On April 28, 2011, a judge in Fargo, N.D., confirmed a reorganization plan for Five-Star, a 1,630-cow dairy. Some of Millner's old associates have bought a dairy in Ramona, S.D., that he's putting into production and likely to try to expand [Mikkel Pates, "Upside Down Dairy Still Looks Ahead," AgWeek.com, 2011.09.12].

Remember that the old Swier dairy that Millner's pals bought currently holds a Class C concentrated animal feeding operation permit, which allows it to have up to 700 dairy cattle on the premises. if Millner plans to expand, he and the poor saps who keep funding his schemes will have to apply to the Lake County Commission for a Class B or Class A CAFO permit. This Rick Millner is the same operator who has violated county, state, or even federal rules at nearly every dairy he's run. The DENR forbade Millner from acting as a decision-maker in any dairy receiving a general permit for waste discharge from the state. When Millner or his front men come knocking on the courthouse door asking to bring more pollution to Lake County, our default position needs to be "No."

We cannot risk extending a larger CAFO permit to a man who won't take responsibility for his own failings. Millner continues to blame everyone but himself for past dairy troubles. The markets turned against him. The state of Minnesota caused his Excel Dairy to stink. The bankers lied to him.

In a brilliant moment of illustrative tone-deafness, Millner takes responsibility for one slice of the failure of his Veblen mega-dairies:

Millner remembers being adamant the company needed to lock in milk price at $20.66 per hundredweight for 2009, the average on the day of the meeting.

"We needed about $2 million of working capital to pull the contracting off, and we didn't get it done," he says.

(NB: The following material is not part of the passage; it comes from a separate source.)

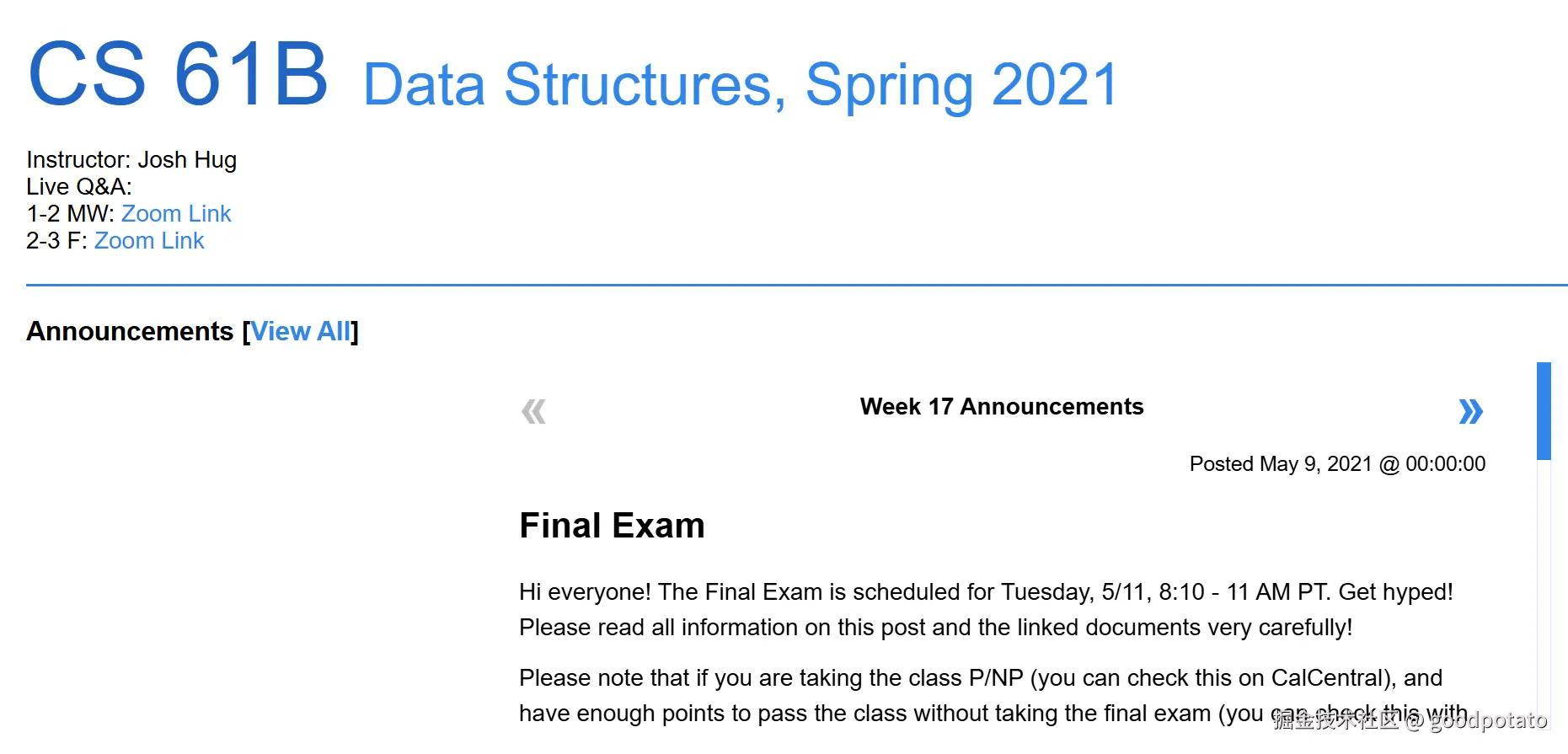Image resolution: width=1568 pixels, height=754 pixels.
Task: Go to the next announcement using the right double-chevron
Action: tap(1470, 411)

...And whose fault was that?

"It was mine," Millner admits. "I should have been more relentless with both the partners and the bank. I felt strong enough about it that I should have been able to get it done. Maybe I should have locked them in the room without food and water," he says [emphasis mine; Pates, 2011.09.12].

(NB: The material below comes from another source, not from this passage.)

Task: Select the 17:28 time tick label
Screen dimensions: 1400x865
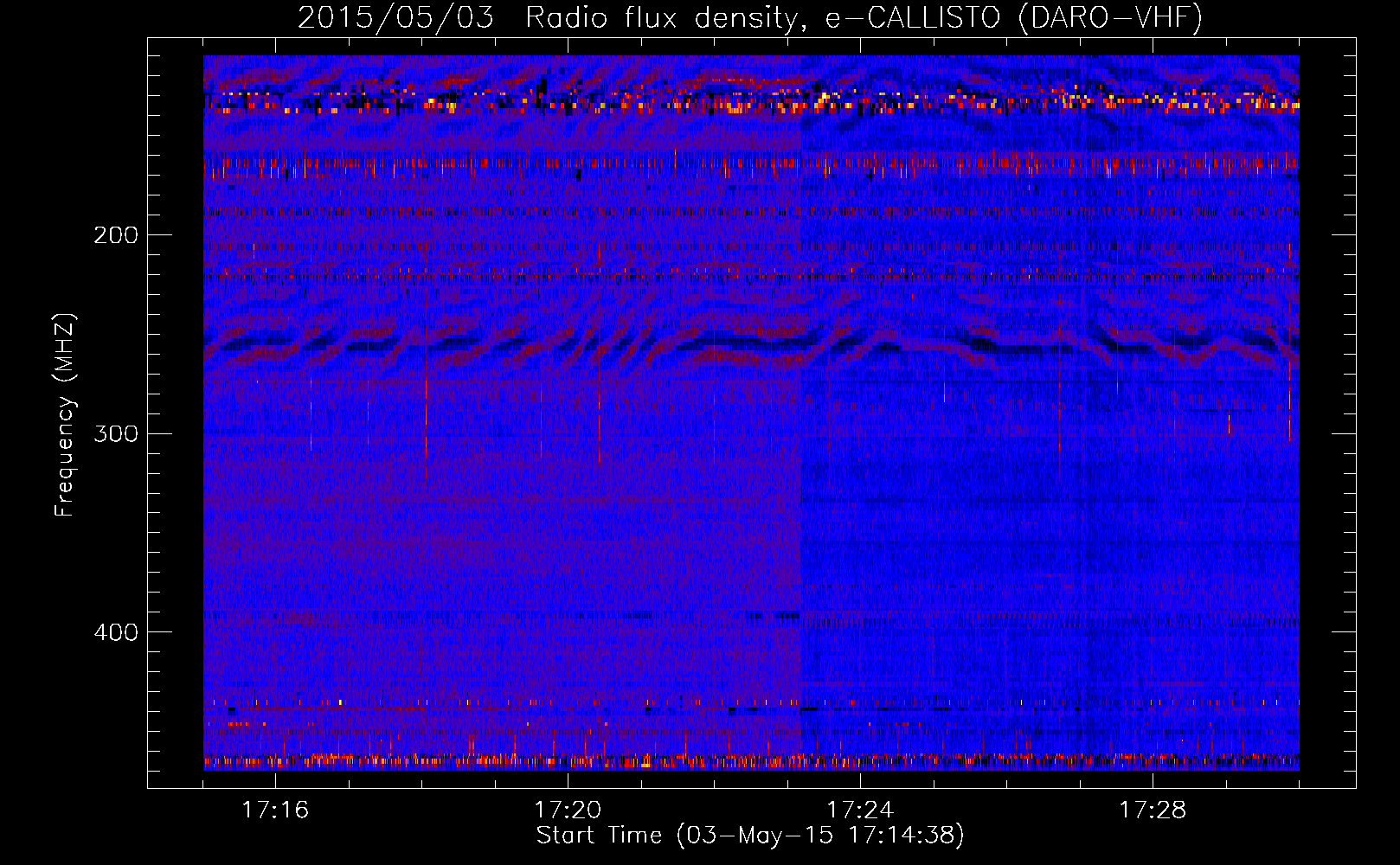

In this faux mea culpa, rather than regretting his errors, Millner doubles down on the very characteristics that make him such a danger to rural communities. He says he should have been more relentless, should have pushed people harder to get his way. I'm sure he's joking about imprisoning his investors, but Millner's obtuseness and crassness in making that joke is telling. He admits his "reputation has been destroyed." He says he has to "regain the confidence of people." Yet he makes a statement that shows he believes the route to his financial recovery is to express more of the intimidating arrogance by which he destroyed his own reputation and businesses. (Yes, Rick, drop the passive voice: you did destroyed your reputation yourself.)

Lake County, DebEmilyScott, Kelly, Chris, Dan, and Roger, pay attention. The fox is in our henhouse, and he's hungry as ever.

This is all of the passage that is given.